Introduction to VR Cameras
Virtual Reality (VR) camera is a fairly modern term for what has long been known as an omnidirectional camera. VR Head Mounted Displays (HMD) such as the HTC Vive, Oculus Rift or Google Cardboard have been generating interest for synthetic environments but now people are looking to create live content so they need to be able to see in all directions in the real world. Omnidirectional cameras can capture views in all directions simultaneously. In this post we will use the terms VR camera and omnidirectional camera interchangeably. Some VR cameras don't actually cover 360 degrees in both horizontal and vertical directions, only capturing 360 degrees on one axis and a limited view angle in the other.

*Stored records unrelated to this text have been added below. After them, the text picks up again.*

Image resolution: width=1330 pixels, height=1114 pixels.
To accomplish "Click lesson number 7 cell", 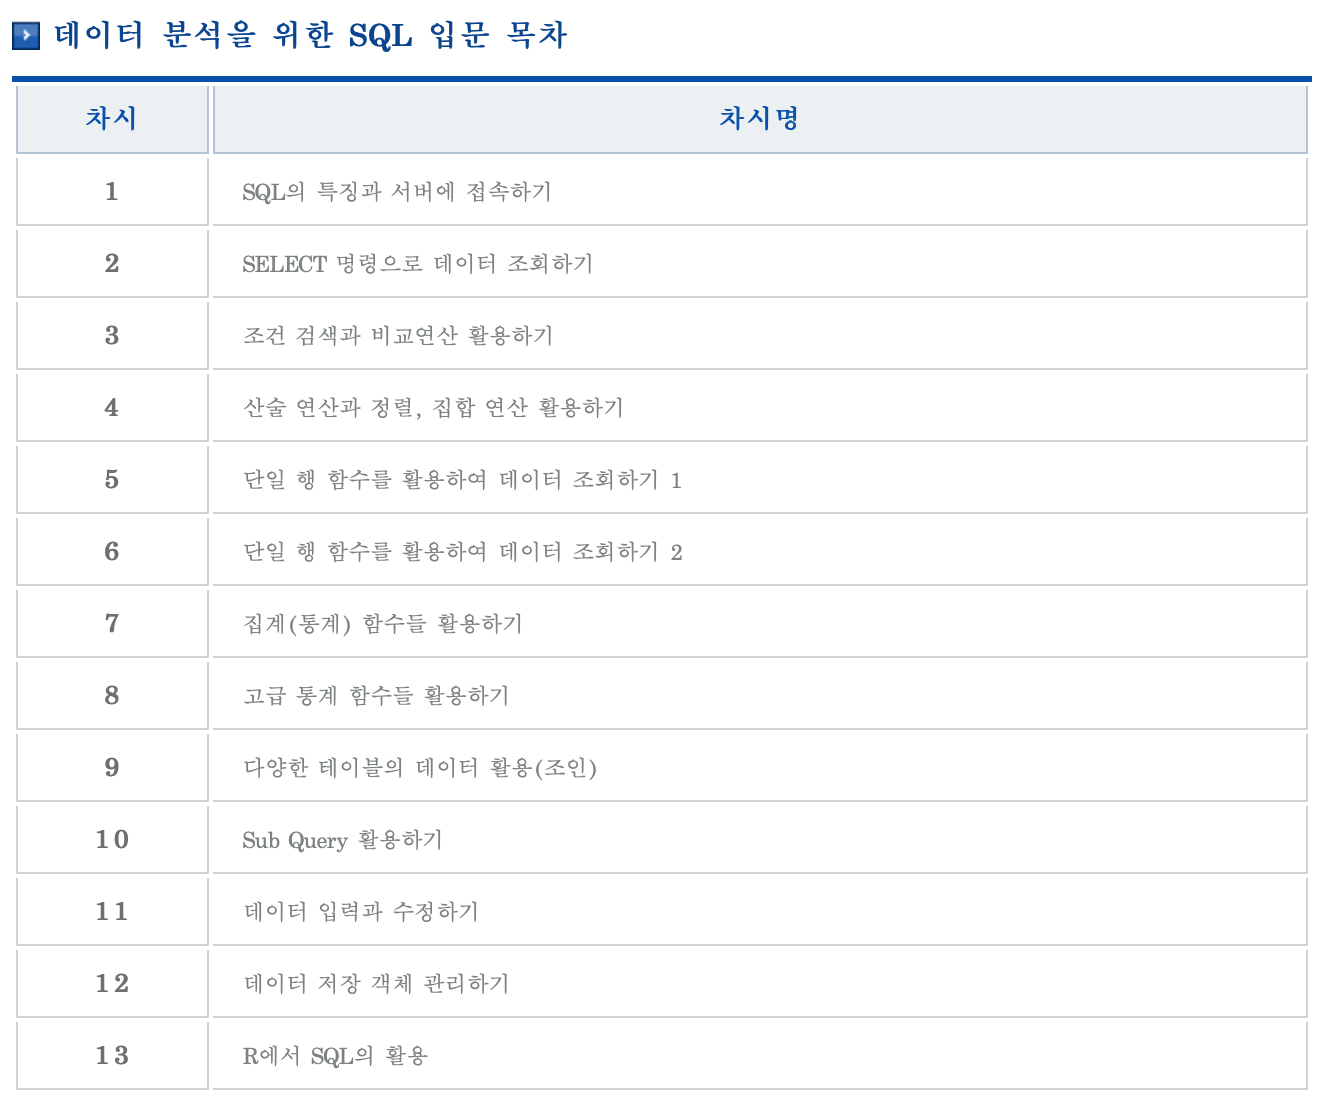I will coord(111,624).
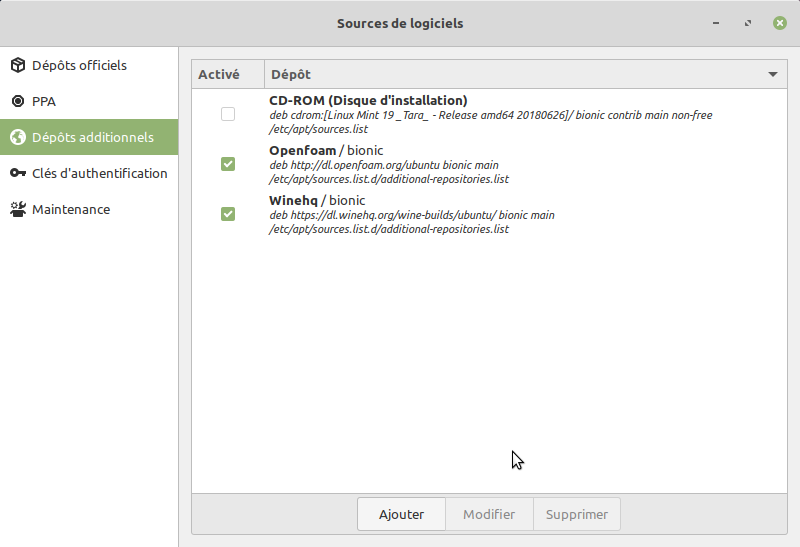Uncheck the Winehq repository checkbox
The image size is (800, 547).
pyautogui.click(x=228, y=214)
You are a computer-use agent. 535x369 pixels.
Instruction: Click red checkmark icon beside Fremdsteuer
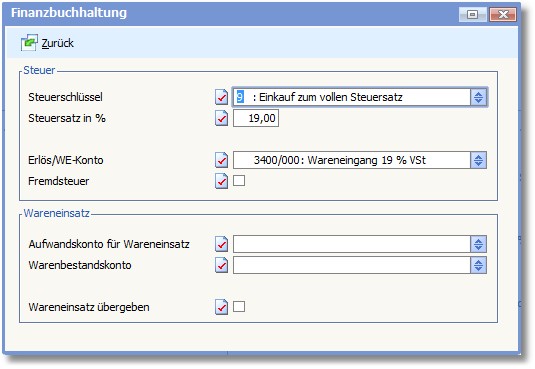(x=221, y=181)

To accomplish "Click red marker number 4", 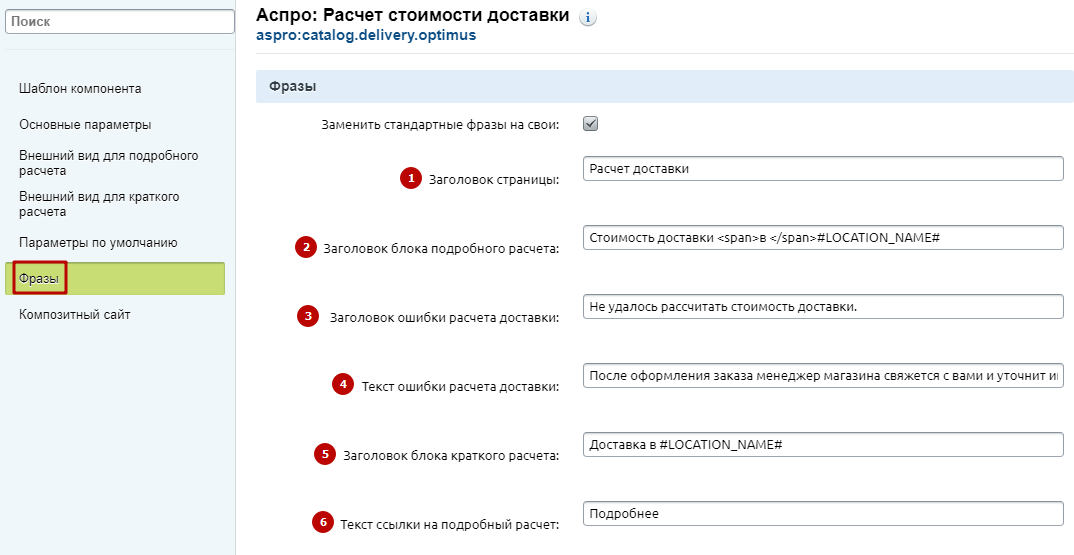I will click(x=343, y=384).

Most information about VR cameras only talks about "360 degree video" and gaps in the viewing sphere are not mentioned.
In the past if you wanted an omnidirectional camera you would have to buy an expensive specialist model or build your own camera. VR cameras have been increasingly popular recently and a number of models have been announced or released, particularly as action cameras. Some are aimed at the consumer but several are aimed at professional users. YouTube and Facebook support interactive 360 degree video otherwise you need to use an online video player service supplied by your camera manufacturer.
Single Camera versus Multi Camera Systems
Most VR cameras use two or more camera sensors to capture in all directions. The images are mapped onto the inside of a sphere and joined together using a stitching algorithm. An omnidirectional camera can be made by using a parabolic lens and one sensor: an inverted conical mirror with the camera underneath. This gives a 360 degree view horizontally but there is compression of the pixels closer to the tip of the cone and expansion of the pixels at the base of the cone.
Cameras that appear to be one module with two lenses have two sensors internally. Fish eye lenses pointing in opposite directions each capture more than 180 degrees for full coverage. Images from fish eye lenses are circular (see image below). If each sensor is a standard video sensor scanning the pixels in a 16:9 rectangle then a large area of the sensor is not used either side of the image.
Flatiron Fish Eye Showing Circular Border
(credit: Wikimedia user Autopilot)
Multisensor cameras use stitching to join the images together. This is either done in-camera or by external software and for some models the external software is run in the cloud. The quality of the stitching may result in seams or ghosting; this is more obvious with foreground objects crossing between images from different sensors.
Professional VR cameras tend to use a larger number of sensors, often six or more, in order to reduce the amount of distortion from the lens. This type of camera requires more stitching but the stitching should be easier because there is less distortion. For fish eye images, the pixels in the stitching zone are the most distorted and most tightly packed so there is more opportunity for seam artefacts, especially if the image is compressed before stitching.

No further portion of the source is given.